» **What is required**: Set down every entry again exactly as it stands below.

» **Excerpted records**:
= = = = =

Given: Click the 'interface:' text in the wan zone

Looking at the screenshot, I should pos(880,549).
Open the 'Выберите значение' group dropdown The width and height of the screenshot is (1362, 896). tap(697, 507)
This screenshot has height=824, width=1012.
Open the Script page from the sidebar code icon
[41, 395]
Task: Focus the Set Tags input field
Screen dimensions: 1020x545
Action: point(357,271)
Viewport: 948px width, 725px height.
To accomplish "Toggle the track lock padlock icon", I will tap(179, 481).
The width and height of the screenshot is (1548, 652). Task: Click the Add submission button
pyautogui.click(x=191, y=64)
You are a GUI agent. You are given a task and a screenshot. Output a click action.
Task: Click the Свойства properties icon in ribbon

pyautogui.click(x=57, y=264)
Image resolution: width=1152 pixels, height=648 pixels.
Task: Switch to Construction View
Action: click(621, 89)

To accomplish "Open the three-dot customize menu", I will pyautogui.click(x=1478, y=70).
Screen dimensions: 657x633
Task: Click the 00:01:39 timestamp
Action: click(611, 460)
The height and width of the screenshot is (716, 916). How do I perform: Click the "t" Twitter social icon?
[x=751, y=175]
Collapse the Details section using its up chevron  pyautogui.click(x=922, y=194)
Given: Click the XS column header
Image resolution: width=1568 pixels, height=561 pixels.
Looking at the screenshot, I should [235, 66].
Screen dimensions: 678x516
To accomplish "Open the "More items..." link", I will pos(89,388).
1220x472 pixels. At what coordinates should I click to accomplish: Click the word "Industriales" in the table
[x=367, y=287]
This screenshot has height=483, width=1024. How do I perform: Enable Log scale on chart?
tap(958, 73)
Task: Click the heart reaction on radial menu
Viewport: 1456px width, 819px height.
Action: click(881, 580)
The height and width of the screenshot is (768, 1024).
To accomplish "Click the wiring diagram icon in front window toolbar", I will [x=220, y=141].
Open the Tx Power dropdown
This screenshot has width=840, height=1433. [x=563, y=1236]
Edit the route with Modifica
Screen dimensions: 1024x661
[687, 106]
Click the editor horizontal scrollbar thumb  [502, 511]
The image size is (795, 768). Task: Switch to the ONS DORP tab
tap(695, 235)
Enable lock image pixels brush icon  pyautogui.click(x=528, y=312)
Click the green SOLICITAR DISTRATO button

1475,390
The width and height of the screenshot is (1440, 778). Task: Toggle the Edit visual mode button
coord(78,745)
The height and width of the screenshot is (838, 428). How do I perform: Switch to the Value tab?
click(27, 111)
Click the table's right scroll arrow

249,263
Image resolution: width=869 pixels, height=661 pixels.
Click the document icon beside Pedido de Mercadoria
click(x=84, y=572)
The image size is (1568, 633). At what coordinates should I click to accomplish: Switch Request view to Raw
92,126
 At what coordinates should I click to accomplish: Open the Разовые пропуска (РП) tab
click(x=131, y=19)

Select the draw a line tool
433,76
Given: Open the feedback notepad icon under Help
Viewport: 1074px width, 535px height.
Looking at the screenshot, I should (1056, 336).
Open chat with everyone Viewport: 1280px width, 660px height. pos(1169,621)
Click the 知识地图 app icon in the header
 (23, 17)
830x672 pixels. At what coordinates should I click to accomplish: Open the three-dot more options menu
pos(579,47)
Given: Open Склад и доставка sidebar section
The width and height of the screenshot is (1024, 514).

= = = = =

» **Reply to the exercise**:
Given: Click the 'interface:' text in the wan zone

Looking at the screenshot, I should pos(880,549).
Open the 'Выберите значение' group dropdown The width and height of the screenshot is (1362, 896). tap(697, 507)
This screenshot has height=824, width=1012.
Open the Script page from the sidebar code icon
[41, 395]
Task: Focus the Set Tags input field
Screen dimensions: 1020x545
Action: point(357,271)
Viewport: 948px width, 725px height.
To accomplish "Toggle the track lock padlock icon", I will tap(179, 481).
The width and height of the screenshot is (1548, 652). Task: Click the Add submission button
pyautogui.click(x=191, y=64)
You are a GUI agent. You are given a task and a screenshot. Output a click action.
Task: Click the Свойства properties icon in ribbon

pyautogui.click(x=57, y=264)
Image resolution: width=1152 pixels, height=648 pixels.
Task: Switch to Construction View
Action: click(621, 89)

To accomplish "Open the three-dot customize menu", I will pyautogui.click(x=1478, y=70).
Screen dimensions: 657x633
Task: Click the 00:01:39 timestamp
Action: click(611, 460)
The height and width of the screenshot is (716, 916). How do I perform: Click the "t" Twitter social icon?
[x=751, y=175]
Collapse the Details section using its up chevron  pyautogui.click(x=922, y=194)
Given: Click the XS column header
Image resolution: width=1568 pixels, height=561 pixels.
Looking at the screenshot, I should [235, 66].
Screen dimensions: 678x516
To accomplish "Open the "More items..." link", I will pos(89,388).
1220x472 pixels. At what coordinates should I click to accomplish: Click the word "Industriales" in the table
[x=367, y=287]
This screenshot has height=483, width=1024. How do I perform: Enable Log scale on chart?
tap(958, 73)
Task: Click the heart reaction on radial menu
Viewport: 1456px width, 819px height.
Action: click(881, 580)
The height and width of the screenshot is (768, 1024).
To accomplish "Click the wiring diagram icon in front window toolbar", I will [x=220, y=141].
Open the Tx Power dropdown
This screenshot has width=840, height=1433. [x=563, y=1236]
Edit the route with Modifica
Screen dimensions: 1024x661
[687, 106]
Click the editor horizontal scrollbar thumb  [502, 511]
The image size is (795, 768). Task: Switch to the ONS DORP tab
tap(695, 235)
Enable lock image pixels brush icon  pyautogui.click(x=528, y=312)
Click the green SOLICITAR DISTRATO button

1475,390
The width and height of the screenshot is (1440, 778). Task: Toggle the Edit visual mode button
coord(78,745)
The height and width of the screenshot is (838, 428). How do I perform: Switch to the Value tab?
click(27, 111)
Click the table's right scroll arrow

249,263
Image resolution: width=869 pixels, height=661 pixels.
Click the document icon beside Pedido de Mercadoria
click(x=84, y=572)
The image size is (1568, 633). At what coordinates should I click to accomplish: Switch Request view to Raw
92,126
 At what coordinates should I click to accomplish: Open the Разовые пропуска (РП) tab
click(x=131, y=19)

Select the draw a line tool
433,76
Given: Open the feedback notepad icon under Help
Viewport: 1074px width, 535px height.
Looking at the screenshot, I should (1056, 336).
Open chat with everyone Viewport: 1280px width, 660px height. pos(1169,621)
Click the 知识地图 app icon in the header
 (23, 17)
830x672 pixels. At what coordinates should I click to accomplish: Open the three-dot more options menu
pos(579,47)
Given: Open Склад и доставка sidebar section
The width and height of the screenshot is (1024, 514).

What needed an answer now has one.